-- DATA TO PROCESS start --

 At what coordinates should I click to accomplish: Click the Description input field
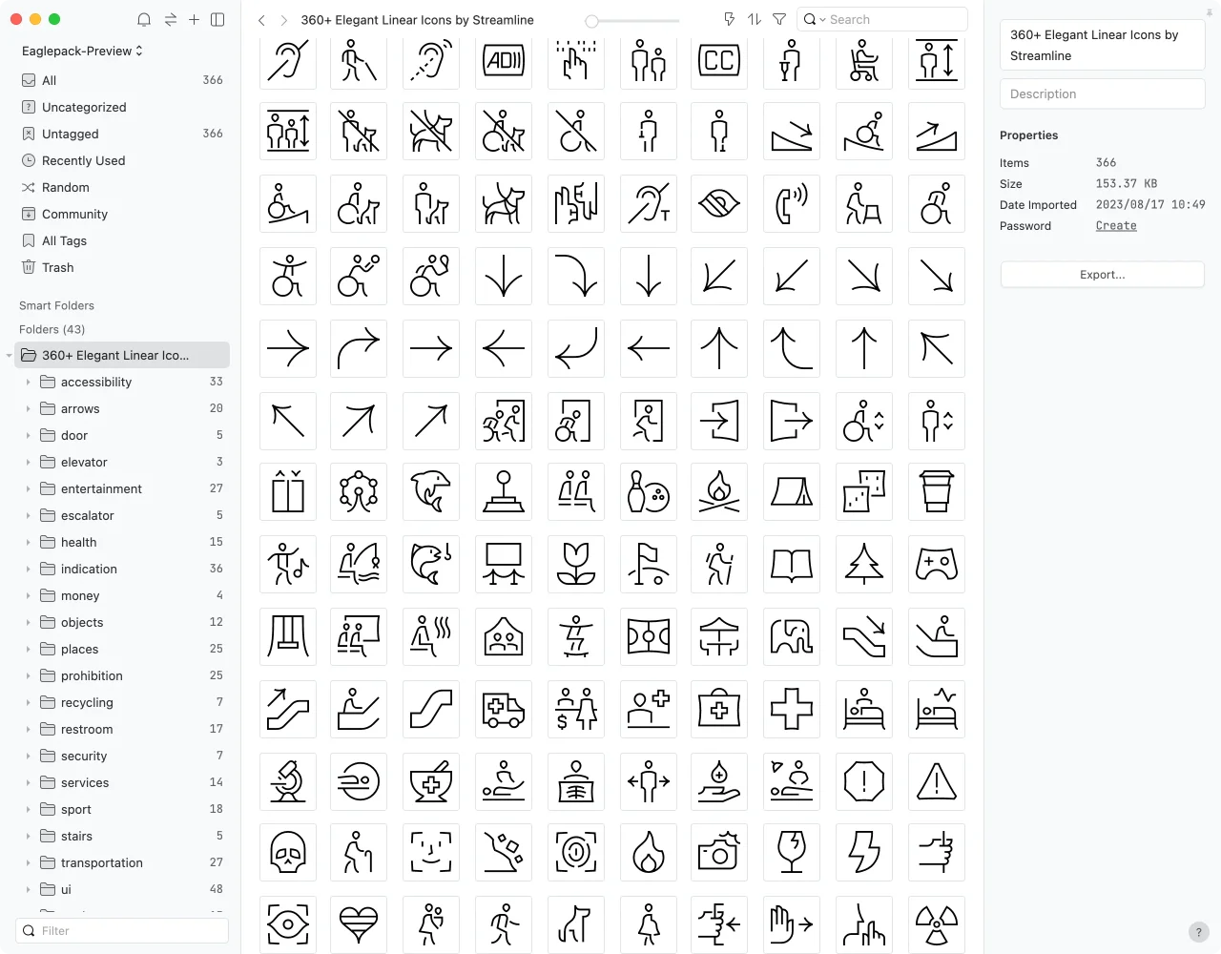tap(1102, 93)
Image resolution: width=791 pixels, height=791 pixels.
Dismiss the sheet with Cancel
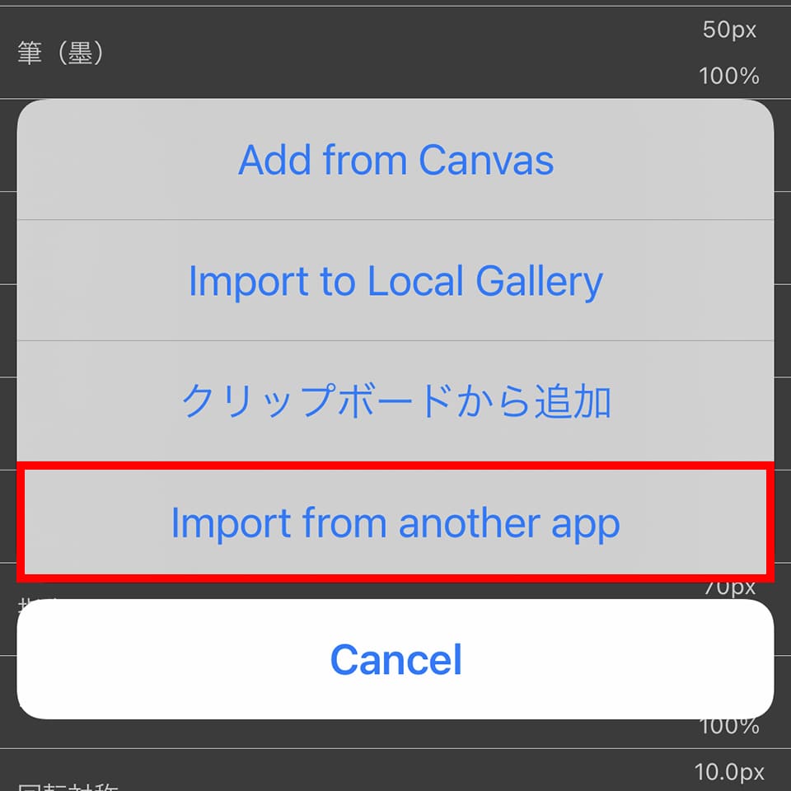point(396,659)
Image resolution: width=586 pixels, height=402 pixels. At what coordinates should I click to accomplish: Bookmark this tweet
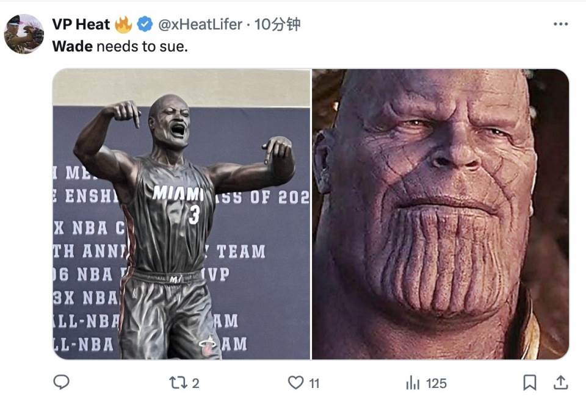point(530,382)
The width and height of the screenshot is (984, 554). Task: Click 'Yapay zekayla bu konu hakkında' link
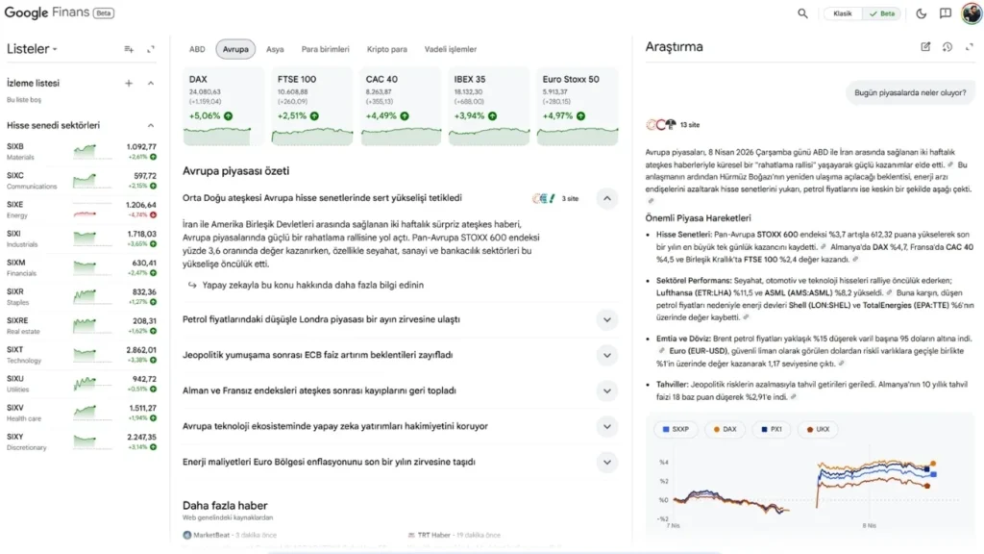pos(306,285)
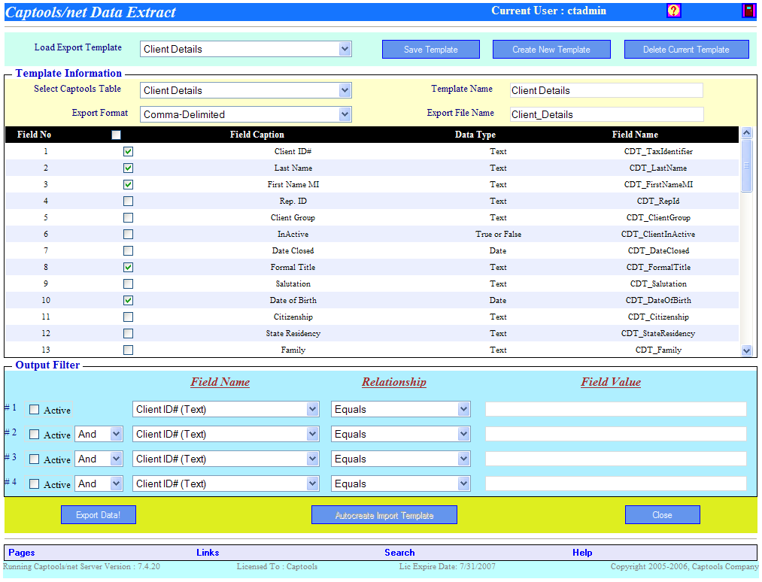
Task: Open the Links menu at the bottom
Action: coord(208,553)
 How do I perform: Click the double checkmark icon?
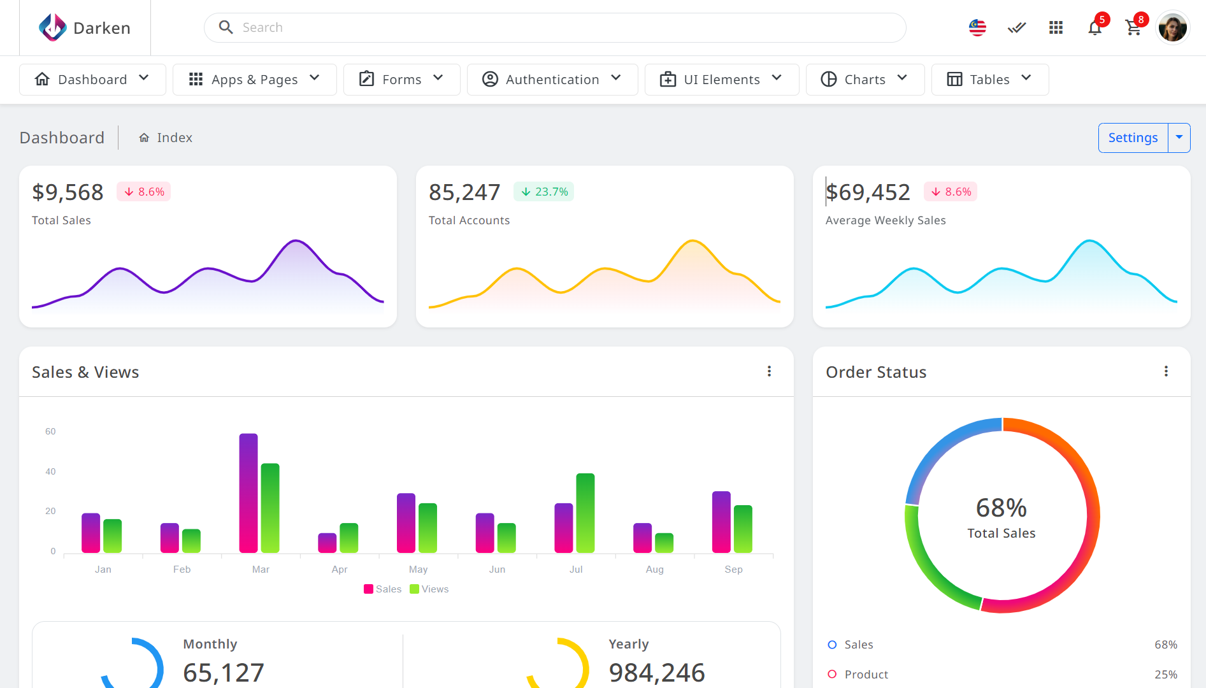coord(1017,27)
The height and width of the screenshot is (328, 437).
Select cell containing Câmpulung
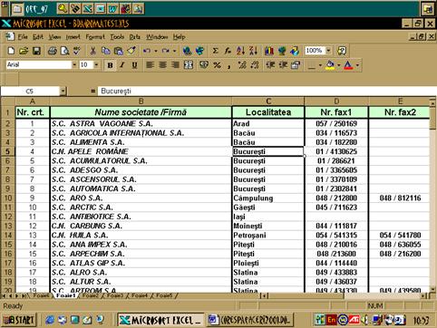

-- DATA TO PROCESS end --

Convert the data above into a JSON list of strings with one string per line, skipping blank lines and leaving the pictures out.

FINAL ANSWER |
[
  " At what coordinates should I click to accomplish: Click the Description input field",
  "tap(1102, 93)",
  "Image resolution: width=791 pixels, height=791 pixels.",
  "Dismiss the sheet with Cancel",
  "point(396,659)",
  "Image resolution: width=586 pixels, height=402 pixels. At what coordinates should I click to accomplish: Bookmark this tweet",
  "point(530,382)",
  "The width and height of the screenshot is (984, 554). Task: Click 'Yapay zekayla bu konu hakkında' link",
  "pos(306,285)",
  "Task: Open the Links menu at the bottom",
  "Action: coord(208,553)",
  " How do I perform: Click the double checkmark icon?",
  "coord(1017,27)",
  "The height and width of the screenshot is (328, 437).",
  "Select cell containing Câmpulung"
]